Beth Smith had a baseline mammogram performed when she turned 35 in 2006. There was nothing unusual about the results, so doctors told her she could start regular breast screenings in five years.
In January 2011, after going back for her first regular mammogram, Smith would learn she had breast cancer. She was 40 years old.
“On that mammogram, they found something they said were microcalcifications, so they wanted me to come back so they could do a biopsy,” Smith said.
Microcalcifications are tiny specks of calcium in the breast that may or may not indicate the presence of cancer. They have no visual symptoms, such as a lump, and are sometimes seen in the very early development stages of breast cancer.
“It’s an abnormality,” Smith said. “They found something that was abnormal.”

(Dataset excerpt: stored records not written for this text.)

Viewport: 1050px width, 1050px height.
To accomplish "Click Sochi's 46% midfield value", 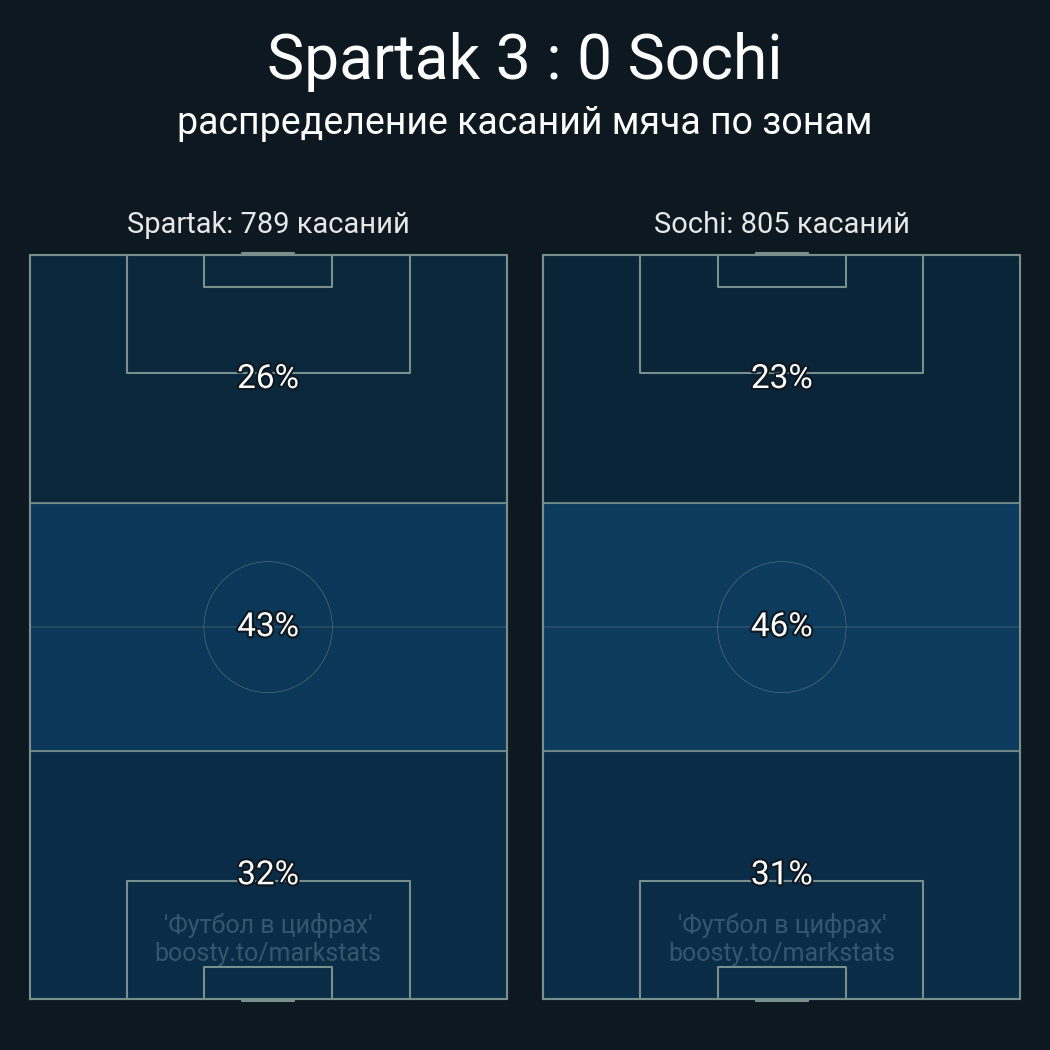I will (x=781, y=625).
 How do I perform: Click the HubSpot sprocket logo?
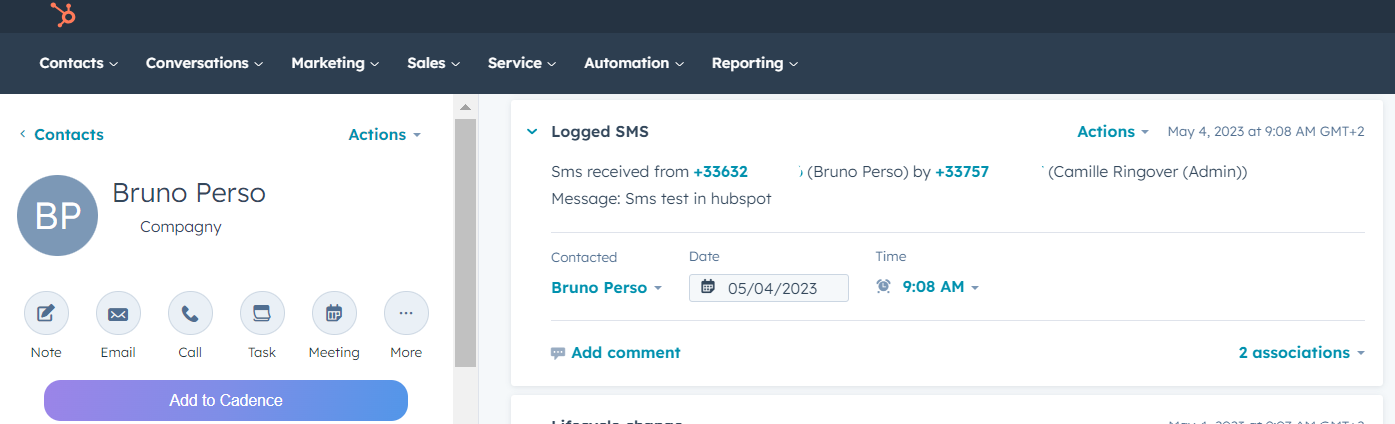[x=64, y=14]

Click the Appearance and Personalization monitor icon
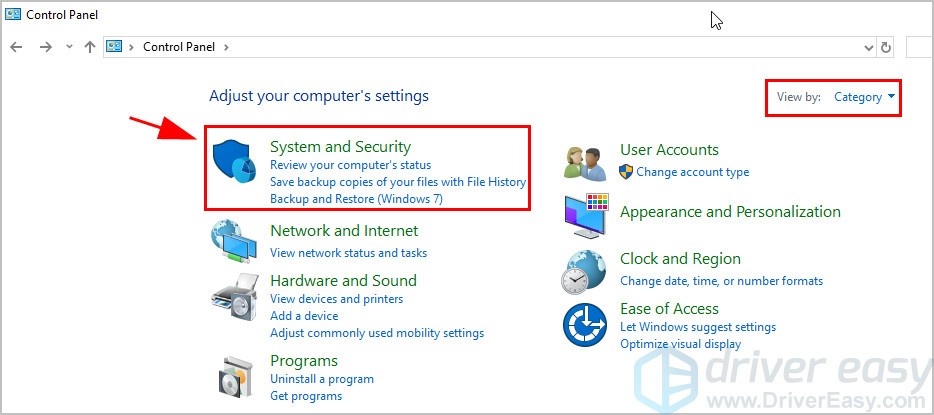[584, 216]
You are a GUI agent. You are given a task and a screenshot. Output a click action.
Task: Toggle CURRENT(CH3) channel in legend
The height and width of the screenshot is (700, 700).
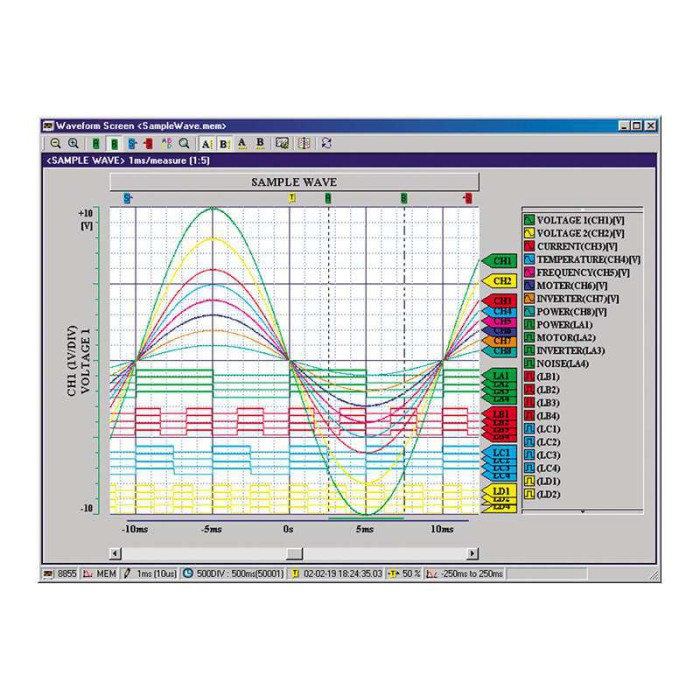pos(529,246)
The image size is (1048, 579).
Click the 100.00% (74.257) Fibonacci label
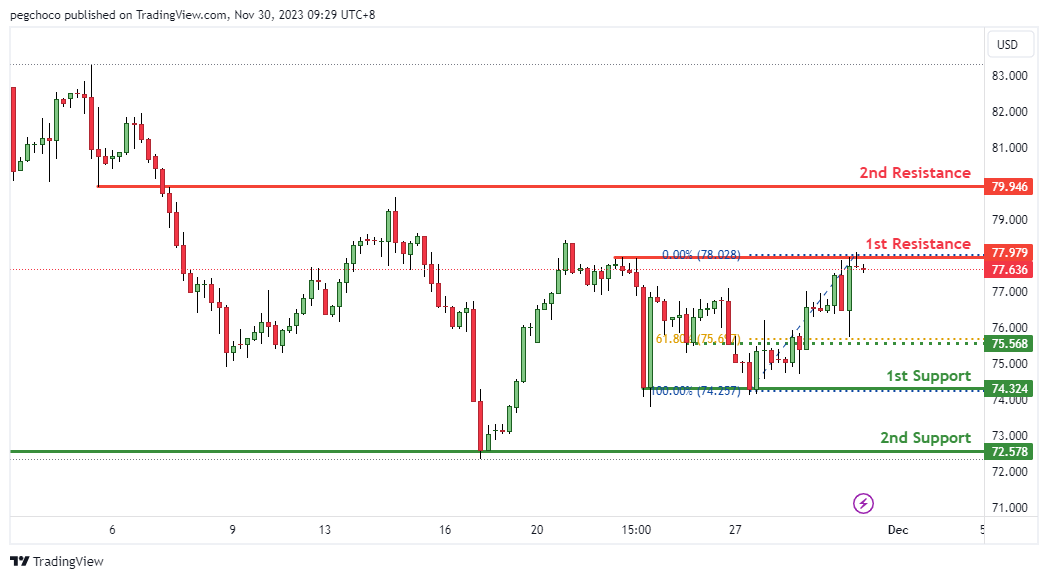[695, 391]
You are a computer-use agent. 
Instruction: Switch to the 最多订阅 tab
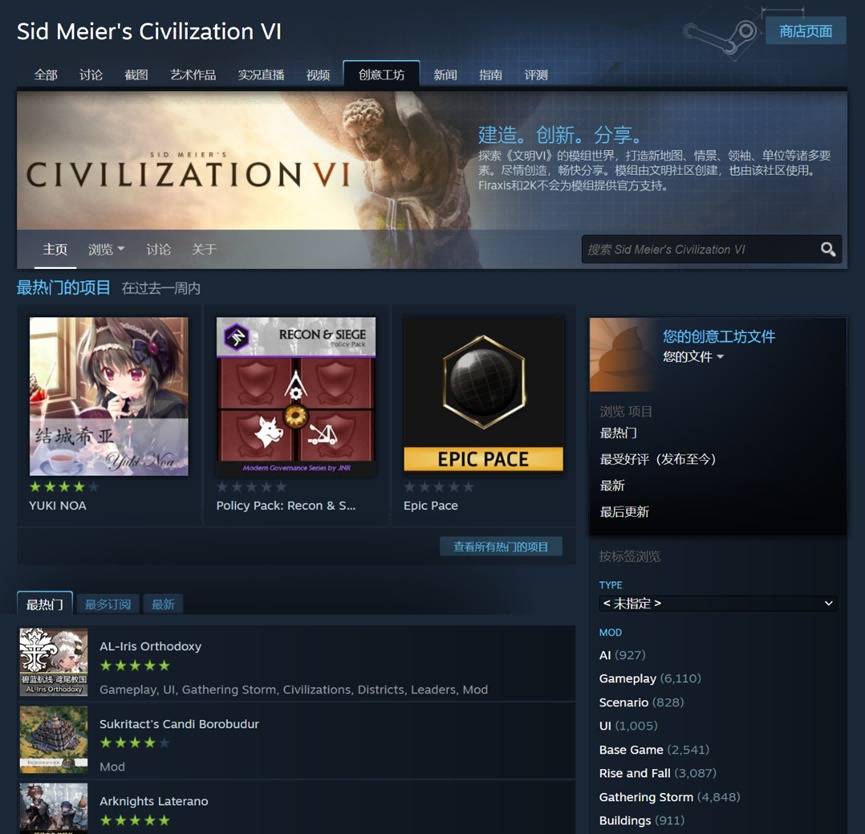coord(108,605)

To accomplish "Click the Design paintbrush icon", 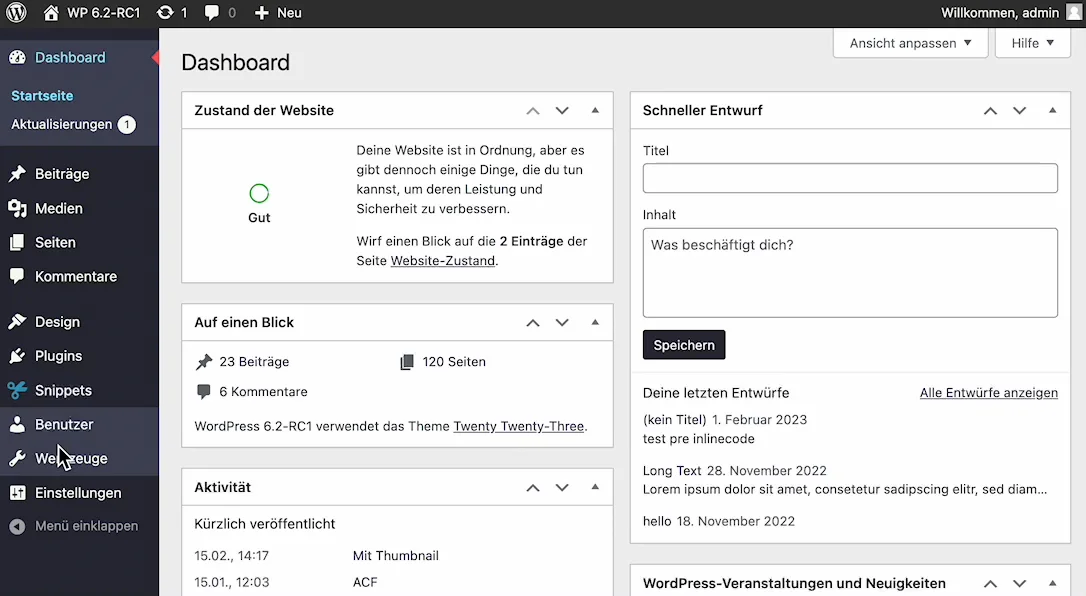I will pyautogui.click(x=17, y=322).
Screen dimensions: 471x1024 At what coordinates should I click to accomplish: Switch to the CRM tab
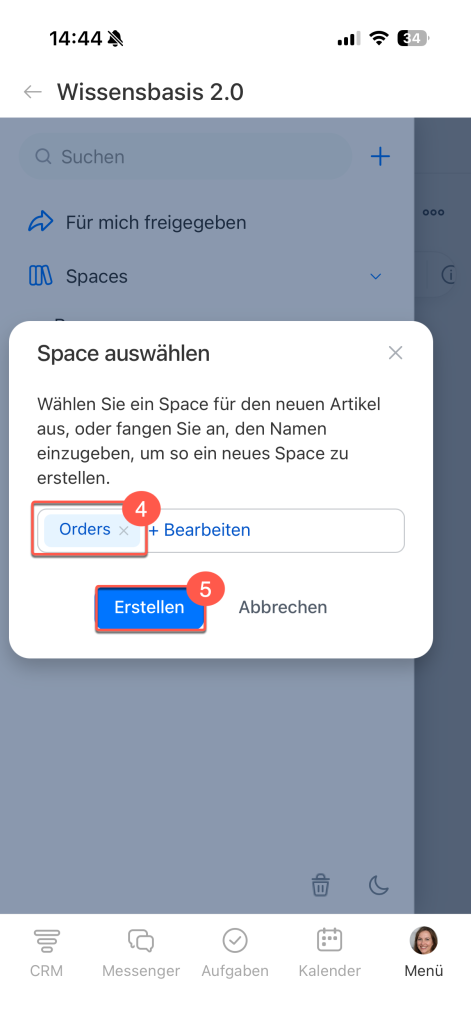pyautogui.click(x=47, y=953)
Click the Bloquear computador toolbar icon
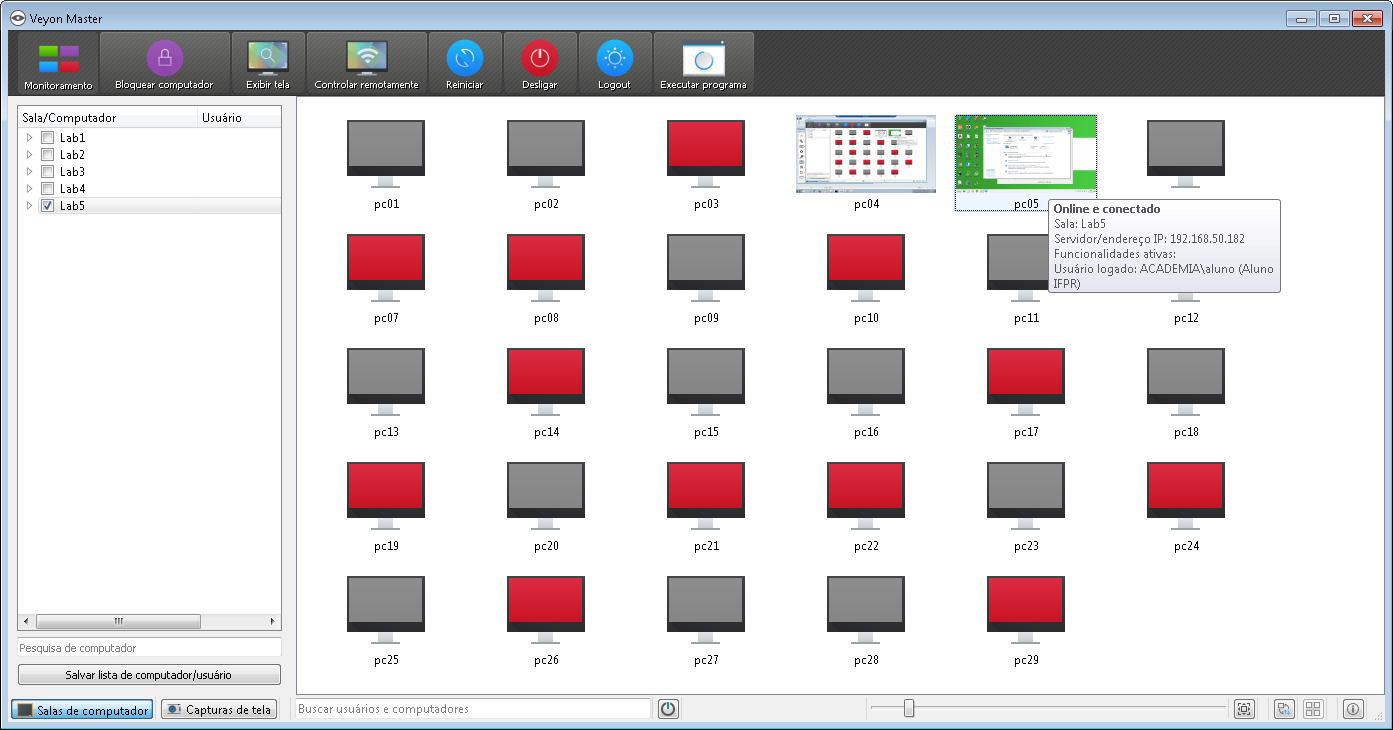Screen dimensions: 1393x730 click(x=164, y=60)
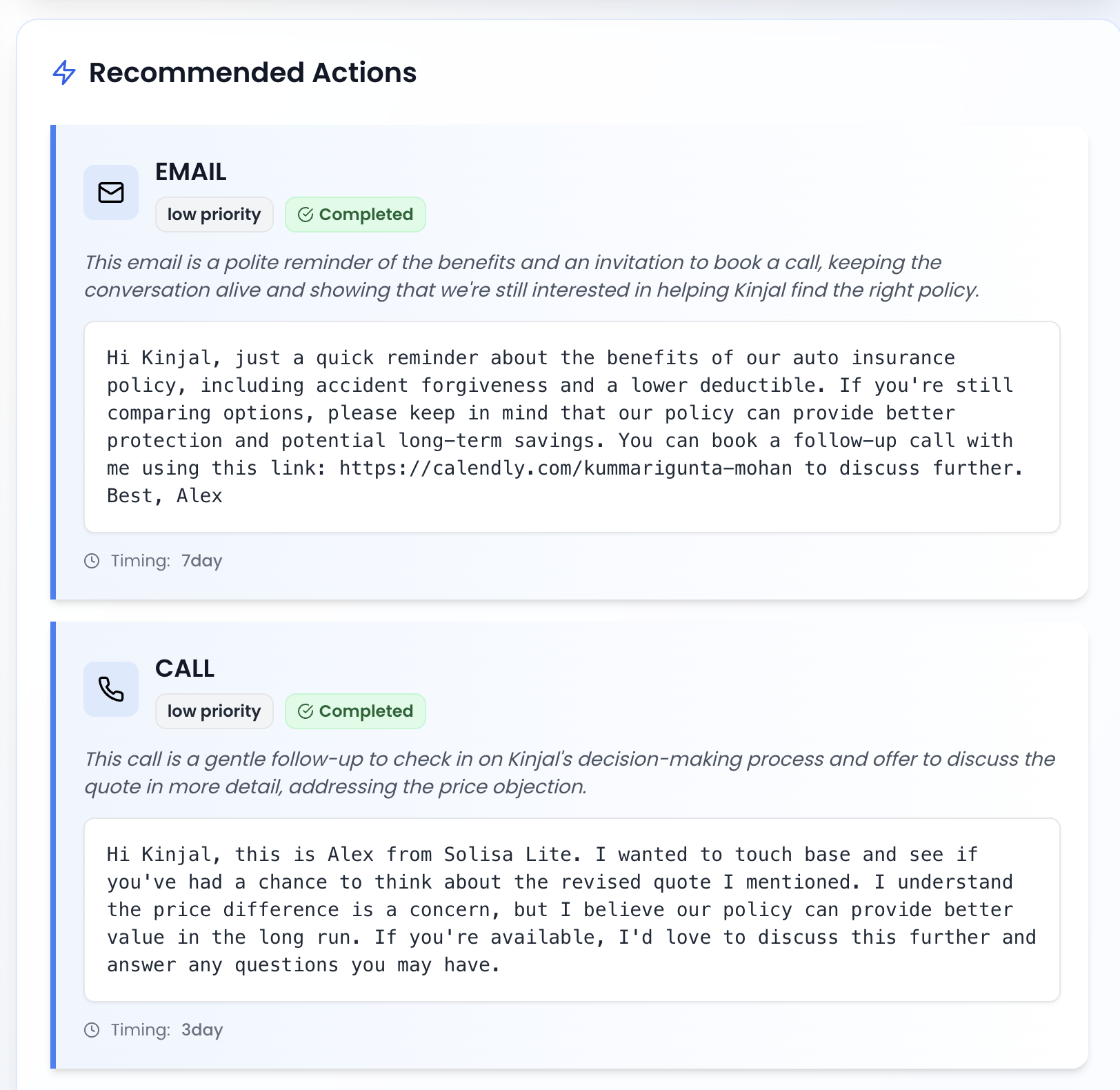Click inside the Solisa Lite call script box

coord(571,909)
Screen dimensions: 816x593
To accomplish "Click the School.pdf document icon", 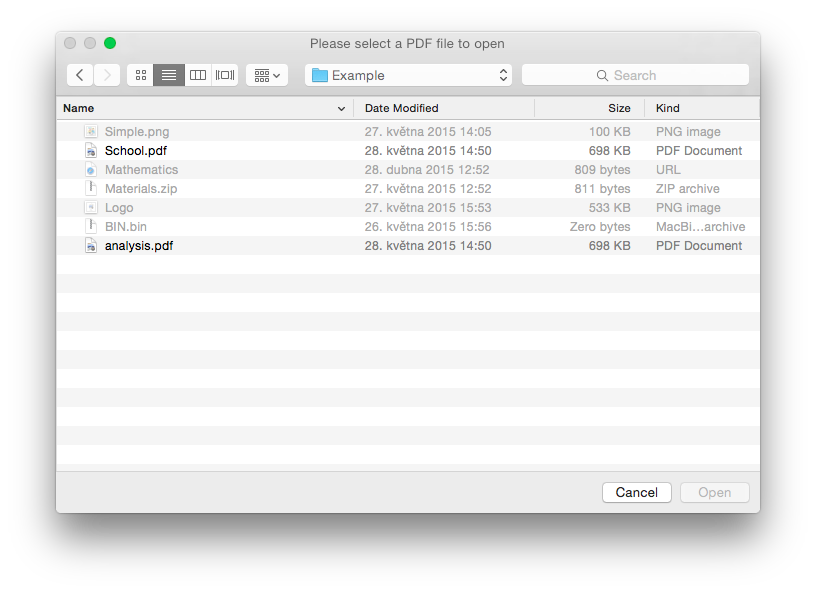I will pos(90,150).
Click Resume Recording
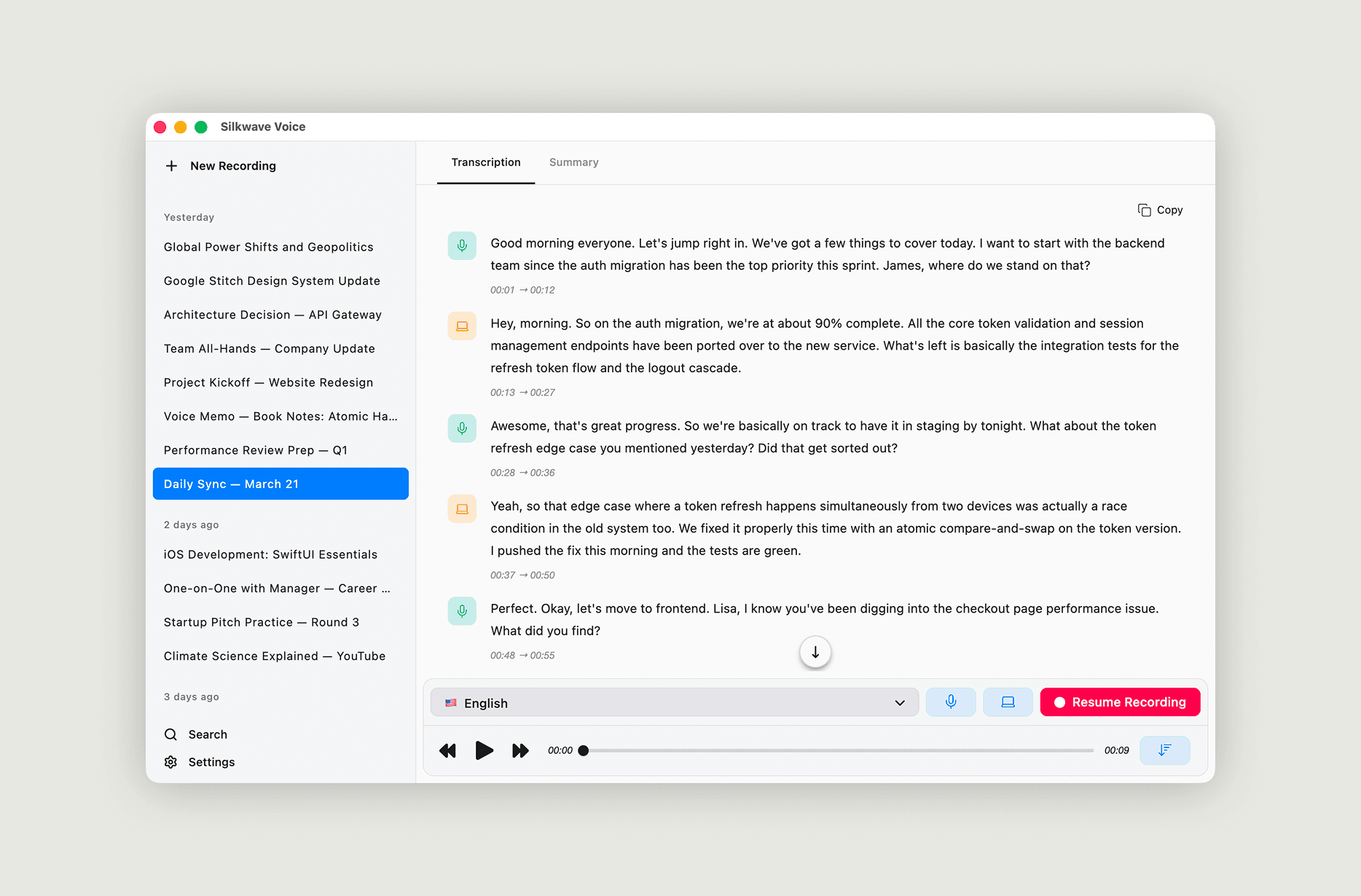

She had a needle biopsy done, but at that point, there was no confirmation of cancer, so she tried not to let it stress her out.
“Anytime someone tells you something is abnormal, you’re going to worry,” she said. “I Googled what that could mean. As a nurse, there are always questions.”
Smith worked on the fourth floor of Schneck Medical Center at the time. Shortly after the biopsy, she saw her family doctor at the nurses station on her floor.
It wasn’t unusual for family doctors to be on the floor checking on patients, she said.
“I was in a room right across from the nurses station, so I saw her standing there, and she was looking through some papers,” Smith said. “I knew she didn’t have any patients on the floor that day. I immediately thought, ‘What is she doing here? Is she here to see me?'”
Smith said prior to seeing her doctor at the nurses station, she had heard the hospital page the pathologist.
“I knew she had spoken with the pathologist. The wheels immediately started to turn,” Smith said.